- Born: December 23, 1905 Wichita Falls, Texas, U.S.
- Died: March 25, 1988 (aged 82) New York City, U.S.
- Occupation: Actress
- Years active: 1933–1946 (film)
- Spouse(s): Louis Jean Heydt (m. 1928; div. 1947 or 1948)

= Leona Maricle =

American actress

Leona Maricle (December 23, 1905 – March 25, 1988) was an American stage and film actress known for "distinctive characterizations of colorful ladies."

Maricle's parents were Mr. and Mrs. Peter Maricle. She was a graduate of the College of Industrial Arts. Her Broadway debut came in The Trial of Mary Dugan (1927). Her final appearance on Broadway was in Never Too Late (1962).

In the mid-1930s, she and her husband were active in summer stock theatre in Skowhegan, Maine.

Maricle married actor Louis Jean Heydt in New York City in 1928. They divorced in either 1947 or 1948. She did not remarry.

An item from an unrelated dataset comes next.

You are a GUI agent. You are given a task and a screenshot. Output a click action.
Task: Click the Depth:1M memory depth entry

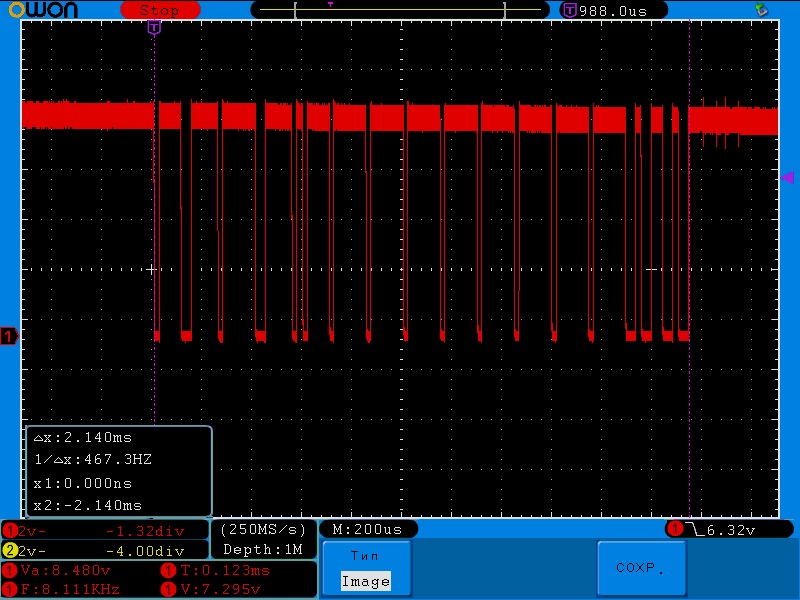262,549
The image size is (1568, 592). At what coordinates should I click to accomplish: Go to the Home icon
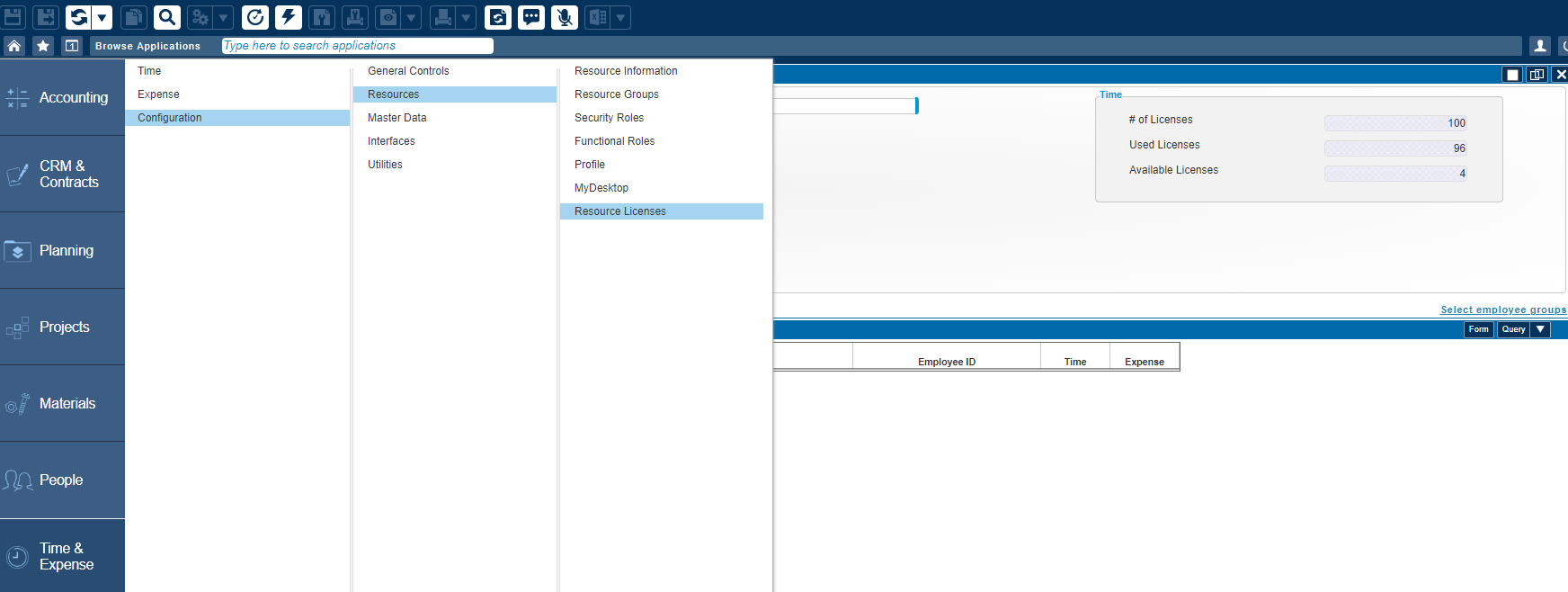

On March 25, 1988, Maricle died of an apparent heart attack in her apartment in Manhattan. Her obituary in The New York Times gave her age as 81.

==Selected filmography==
- O'Shaughnessy's Boy (1935)
- Theodora Goes Wild (1936)
- Women of Glamour (1937)
- Woman Chases Man (1937)
- The Lone Wolf in Paris (1938)
- Curtain Call (1940)
- Under Age (1941)
- The Hard Way (1943)
- My Reputation (1946)

==Bibliography==
- Blottner, Gene. Columbia Noir: A Complete Filmography, 1940-1962. McFarland, 2015.